An action plan was drawn up in consultation with the community to strengthen child protection mechanisms, leading to a second phase of implementation. Starting in 2022 and extending over four years, the 4 consortium partners, FXB and local NGOs Jarkhand Vikas Parishad, Provah and Sathee, aim to reduce the vulnerability of indigenous tribal children in the Pakur, Godda and Dumka districts to human trafficking and sexual abuse.
Objectives include strengthening local institutions and groups, increasing community responsiveness in preventing child exploitation, building the capacity of service providers and key stakeholders, identifying and providing support services to victims, and producing tools to raise awareness among policy-makers.
This project contributes to achieving Goal 16 of the Sustainable Development Goals, which aims to build effective, accountable and inclusive institutions.
FXB DAY CARE CENTER IN JAIPUR
Jaipur, crossed by many long-distance trains, attracts young runaways and migrants who crowd into slums, due to its importance as a hub for tourism and trade.
A child goes missing every 10 minutes in India, and only half of them are ever found.
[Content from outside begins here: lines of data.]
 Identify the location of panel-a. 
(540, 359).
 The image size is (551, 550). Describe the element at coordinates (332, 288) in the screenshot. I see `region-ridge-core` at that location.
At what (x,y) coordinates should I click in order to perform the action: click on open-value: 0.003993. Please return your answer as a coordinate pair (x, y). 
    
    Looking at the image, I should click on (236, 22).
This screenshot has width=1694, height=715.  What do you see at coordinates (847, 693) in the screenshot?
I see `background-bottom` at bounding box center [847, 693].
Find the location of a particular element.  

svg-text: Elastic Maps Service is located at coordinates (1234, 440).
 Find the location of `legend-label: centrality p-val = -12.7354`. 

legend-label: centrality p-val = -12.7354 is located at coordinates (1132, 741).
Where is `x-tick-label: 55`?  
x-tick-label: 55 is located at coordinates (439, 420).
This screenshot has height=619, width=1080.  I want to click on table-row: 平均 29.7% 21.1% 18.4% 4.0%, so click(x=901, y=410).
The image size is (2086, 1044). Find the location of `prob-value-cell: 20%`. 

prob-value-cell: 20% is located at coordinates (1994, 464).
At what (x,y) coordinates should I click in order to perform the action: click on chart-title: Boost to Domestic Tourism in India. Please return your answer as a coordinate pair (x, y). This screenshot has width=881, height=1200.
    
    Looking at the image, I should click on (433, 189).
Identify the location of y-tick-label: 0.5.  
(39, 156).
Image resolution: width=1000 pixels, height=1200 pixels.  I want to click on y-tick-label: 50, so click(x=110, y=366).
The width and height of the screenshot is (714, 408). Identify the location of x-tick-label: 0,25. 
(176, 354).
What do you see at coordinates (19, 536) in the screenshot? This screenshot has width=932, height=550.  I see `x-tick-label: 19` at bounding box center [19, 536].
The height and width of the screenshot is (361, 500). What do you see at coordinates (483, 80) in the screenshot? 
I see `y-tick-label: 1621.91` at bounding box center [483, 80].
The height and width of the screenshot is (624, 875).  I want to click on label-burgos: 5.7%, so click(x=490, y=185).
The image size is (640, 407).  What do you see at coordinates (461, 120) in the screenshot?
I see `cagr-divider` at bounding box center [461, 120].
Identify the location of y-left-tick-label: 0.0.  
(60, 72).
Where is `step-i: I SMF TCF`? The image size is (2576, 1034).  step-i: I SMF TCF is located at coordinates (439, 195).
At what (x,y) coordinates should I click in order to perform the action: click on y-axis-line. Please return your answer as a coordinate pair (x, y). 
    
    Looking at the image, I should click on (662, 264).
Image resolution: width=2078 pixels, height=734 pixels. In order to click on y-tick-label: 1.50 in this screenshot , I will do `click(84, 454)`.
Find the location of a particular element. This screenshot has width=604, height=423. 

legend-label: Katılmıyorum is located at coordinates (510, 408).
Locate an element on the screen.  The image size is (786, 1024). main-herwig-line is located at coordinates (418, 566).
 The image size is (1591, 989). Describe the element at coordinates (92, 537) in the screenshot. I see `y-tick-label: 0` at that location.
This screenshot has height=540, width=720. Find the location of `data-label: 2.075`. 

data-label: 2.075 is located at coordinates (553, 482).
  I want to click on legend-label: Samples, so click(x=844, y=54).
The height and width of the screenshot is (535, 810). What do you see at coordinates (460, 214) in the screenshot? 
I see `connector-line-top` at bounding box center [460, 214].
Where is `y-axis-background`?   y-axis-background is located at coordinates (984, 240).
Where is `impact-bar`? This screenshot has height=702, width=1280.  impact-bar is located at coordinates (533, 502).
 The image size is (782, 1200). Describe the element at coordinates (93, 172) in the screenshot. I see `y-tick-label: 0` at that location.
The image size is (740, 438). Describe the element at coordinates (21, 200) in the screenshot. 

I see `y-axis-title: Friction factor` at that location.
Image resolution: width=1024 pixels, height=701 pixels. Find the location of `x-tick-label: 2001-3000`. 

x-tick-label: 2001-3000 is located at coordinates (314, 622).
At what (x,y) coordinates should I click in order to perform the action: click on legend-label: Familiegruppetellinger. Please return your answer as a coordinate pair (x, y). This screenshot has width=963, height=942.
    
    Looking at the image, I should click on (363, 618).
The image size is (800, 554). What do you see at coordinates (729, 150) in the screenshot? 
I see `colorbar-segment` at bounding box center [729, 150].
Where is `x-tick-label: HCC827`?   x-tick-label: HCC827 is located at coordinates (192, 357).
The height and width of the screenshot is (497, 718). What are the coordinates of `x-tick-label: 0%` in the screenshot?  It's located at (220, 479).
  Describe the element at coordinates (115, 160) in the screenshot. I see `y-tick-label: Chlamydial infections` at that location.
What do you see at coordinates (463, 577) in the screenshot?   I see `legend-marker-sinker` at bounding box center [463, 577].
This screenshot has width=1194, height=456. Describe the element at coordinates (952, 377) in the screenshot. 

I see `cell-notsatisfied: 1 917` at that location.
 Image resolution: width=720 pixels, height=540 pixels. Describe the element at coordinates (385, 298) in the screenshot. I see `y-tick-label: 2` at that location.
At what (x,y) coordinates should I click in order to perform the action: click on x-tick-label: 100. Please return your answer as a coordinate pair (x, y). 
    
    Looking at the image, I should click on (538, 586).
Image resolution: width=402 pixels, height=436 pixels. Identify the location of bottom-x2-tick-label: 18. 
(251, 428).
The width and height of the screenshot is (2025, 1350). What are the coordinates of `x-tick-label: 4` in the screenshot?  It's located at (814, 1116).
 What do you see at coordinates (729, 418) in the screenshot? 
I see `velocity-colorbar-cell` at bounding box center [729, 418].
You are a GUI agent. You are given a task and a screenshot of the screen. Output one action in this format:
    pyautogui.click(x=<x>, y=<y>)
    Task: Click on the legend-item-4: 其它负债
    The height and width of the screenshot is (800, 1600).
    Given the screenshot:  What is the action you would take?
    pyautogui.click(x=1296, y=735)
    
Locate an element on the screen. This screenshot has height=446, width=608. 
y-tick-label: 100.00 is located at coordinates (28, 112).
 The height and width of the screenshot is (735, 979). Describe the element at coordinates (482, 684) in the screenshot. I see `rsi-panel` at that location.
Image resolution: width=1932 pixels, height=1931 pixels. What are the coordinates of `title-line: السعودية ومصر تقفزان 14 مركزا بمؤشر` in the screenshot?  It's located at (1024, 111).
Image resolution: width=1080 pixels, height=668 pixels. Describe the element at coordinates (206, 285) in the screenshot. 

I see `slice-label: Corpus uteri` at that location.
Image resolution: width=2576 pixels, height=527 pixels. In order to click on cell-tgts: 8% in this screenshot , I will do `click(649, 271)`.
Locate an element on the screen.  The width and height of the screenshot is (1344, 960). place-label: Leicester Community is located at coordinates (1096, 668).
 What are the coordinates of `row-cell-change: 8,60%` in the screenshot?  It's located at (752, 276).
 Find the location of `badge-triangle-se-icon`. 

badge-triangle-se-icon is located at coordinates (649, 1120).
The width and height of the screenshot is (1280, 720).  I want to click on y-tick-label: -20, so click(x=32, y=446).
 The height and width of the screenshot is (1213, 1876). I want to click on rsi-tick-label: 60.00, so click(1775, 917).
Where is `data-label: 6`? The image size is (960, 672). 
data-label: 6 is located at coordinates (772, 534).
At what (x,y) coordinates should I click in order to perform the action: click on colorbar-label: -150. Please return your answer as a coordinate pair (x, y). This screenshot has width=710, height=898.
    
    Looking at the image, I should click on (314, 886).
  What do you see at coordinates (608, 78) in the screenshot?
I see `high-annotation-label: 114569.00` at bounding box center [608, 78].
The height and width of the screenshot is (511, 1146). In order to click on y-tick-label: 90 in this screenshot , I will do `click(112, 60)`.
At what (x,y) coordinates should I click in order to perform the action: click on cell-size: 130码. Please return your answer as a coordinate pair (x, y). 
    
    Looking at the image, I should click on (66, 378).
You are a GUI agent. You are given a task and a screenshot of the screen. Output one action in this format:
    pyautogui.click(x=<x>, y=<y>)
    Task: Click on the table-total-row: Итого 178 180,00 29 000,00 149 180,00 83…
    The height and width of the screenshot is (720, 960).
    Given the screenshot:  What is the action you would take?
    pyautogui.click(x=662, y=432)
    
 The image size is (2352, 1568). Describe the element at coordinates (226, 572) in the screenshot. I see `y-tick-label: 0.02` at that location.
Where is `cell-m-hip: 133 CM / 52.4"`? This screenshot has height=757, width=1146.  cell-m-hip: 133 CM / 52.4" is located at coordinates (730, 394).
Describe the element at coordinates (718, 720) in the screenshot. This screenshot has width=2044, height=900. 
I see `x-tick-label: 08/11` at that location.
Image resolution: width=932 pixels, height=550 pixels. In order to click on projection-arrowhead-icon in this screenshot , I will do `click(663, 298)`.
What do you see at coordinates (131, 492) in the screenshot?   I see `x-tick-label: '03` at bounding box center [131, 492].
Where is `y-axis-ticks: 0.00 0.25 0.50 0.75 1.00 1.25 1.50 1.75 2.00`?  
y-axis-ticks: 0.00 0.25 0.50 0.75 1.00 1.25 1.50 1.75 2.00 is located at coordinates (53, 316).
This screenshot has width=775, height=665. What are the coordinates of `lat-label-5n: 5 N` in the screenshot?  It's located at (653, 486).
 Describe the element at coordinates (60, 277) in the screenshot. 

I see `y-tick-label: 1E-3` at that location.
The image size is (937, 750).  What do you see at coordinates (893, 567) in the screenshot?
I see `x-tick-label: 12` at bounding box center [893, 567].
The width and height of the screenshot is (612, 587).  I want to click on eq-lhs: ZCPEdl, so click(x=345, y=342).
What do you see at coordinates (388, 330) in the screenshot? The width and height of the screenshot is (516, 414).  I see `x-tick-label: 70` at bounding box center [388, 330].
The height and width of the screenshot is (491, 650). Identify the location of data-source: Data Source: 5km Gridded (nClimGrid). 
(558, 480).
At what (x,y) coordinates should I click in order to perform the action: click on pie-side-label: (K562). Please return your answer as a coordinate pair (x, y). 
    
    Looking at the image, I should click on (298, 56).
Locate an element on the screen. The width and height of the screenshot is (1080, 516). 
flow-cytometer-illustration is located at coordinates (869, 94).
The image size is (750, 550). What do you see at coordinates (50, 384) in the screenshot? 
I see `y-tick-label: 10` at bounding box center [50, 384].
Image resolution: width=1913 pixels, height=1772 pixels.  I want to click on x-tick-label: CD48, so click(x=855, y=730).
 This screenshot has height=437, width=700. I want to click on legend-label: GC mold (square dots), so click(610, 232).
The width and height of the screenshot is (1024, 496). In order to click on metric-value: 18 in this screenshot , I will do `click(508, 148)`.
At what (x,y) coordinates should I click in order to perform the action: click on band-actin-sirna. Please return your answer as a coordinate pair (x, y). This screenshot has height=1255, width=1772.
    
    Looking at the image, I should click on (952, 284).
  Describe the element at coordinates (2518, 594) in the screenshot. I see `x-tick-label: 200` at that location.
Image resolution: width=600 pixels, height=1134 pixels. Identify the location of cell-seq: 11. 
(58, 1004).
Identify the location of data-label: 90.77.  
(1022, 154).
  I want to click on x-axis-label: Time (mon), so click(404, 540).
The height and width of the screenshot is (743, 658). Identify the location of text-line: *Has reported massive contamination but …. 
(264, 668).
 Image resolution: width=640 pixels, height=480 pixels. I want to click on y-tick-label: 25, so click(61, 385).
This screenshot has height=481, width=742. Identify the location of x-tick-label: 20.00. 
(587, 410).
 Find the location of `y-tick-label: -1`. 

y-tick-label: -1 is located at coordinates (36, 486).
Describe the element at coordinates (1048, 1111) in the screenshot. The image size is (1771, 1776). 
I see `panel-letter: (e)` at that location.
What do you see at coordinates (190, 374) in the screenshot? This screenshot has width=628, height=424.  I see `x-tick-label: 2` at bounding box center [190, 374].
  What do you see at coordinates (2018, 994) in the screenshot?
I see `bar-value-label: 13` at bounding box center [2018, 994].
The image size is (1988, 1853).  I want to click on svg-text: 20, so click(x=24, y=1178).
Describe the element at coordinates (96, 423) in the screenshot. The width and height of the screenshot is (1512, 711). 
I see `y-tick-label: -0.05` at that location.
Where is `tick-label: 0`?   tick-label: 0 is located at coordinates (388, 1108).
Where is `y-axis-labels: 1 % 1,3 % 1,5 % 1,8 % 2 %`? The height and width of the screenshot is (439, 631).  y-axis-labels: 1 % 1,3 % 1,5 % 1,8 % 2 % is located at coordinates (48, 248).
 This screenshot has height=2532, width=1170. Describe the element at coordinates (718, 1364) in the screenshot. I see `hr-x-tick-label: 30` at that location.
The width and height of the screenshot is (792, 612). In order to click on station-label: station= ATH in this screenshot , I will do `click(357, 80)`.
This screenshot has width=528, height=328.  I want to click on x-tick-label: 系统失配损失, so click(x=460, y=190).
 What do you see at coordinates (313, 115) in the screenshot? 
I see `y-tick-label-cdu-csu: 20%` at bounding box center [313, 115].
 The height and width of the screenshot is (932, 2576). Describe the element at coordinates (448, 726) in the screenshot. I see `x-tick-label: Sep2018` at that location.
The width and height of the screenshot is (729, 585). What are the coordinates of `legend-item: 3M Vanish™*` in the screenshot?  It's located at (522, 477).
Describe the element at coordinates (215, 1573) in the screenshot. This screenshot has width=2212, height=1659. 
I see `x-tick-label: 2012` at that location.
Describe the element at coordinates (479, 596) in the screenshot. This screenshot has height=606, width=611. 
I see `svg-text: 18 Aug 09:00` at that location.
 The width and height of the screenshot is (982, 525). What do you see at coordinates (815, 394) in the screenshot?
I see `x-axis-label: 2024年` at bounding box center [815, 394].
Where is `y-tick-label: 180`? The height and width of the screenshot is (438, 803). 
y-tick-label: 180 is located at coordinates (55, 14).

Arriving in the big cities via the rail network, they find themselves helpless, lost and frightened. Most turn to begging or litter-picking to survive, becoming easy prey for child traffickers. The plight of children living in Jaipur’s slums is similar.
Every day, the FXB Day Care Center takes in between 20 and 40 children from the streets and surrounding slums. For these boys and girls aged between 4 and 18, the Day Care Center represents their only refuge, offering them food, rest, medical and psychological care, as well as informal education and vocational training in IT for teenagers. The team focuses on developing their psychosocial and interpersonal skills, to help them integrate into society or return to school.
In addition to the FXB Day Care Center, 3 “Suraksha” Education Centers have been set up in the slums. Their aim is to add value to the education system, which is often lacking for these vulnerable children, by working in close coordination with public schools, parents and communities. The main aim is to fill these gaps and ensure that all children have access to quality education, progress in their schooling and have the opportunity to develop in a sustainable way.
In the secure spaces of the FXB Day Care Center and the “Suraksha” Education Centers, new and attractive books have recently been added to the libraries for the enjoyment and enrichment of children and adults alike. These books offer a welcome escape as well as an opportunity for learning and personal development. Thanks to this initiative, children can explore captivating stories, learn about a variety of subjects and feed their imaginations. This enriched library is not only a means of entertainment, but also a valuable tool for stimulating curiosity, encouraging reading and fostering lifelong learning.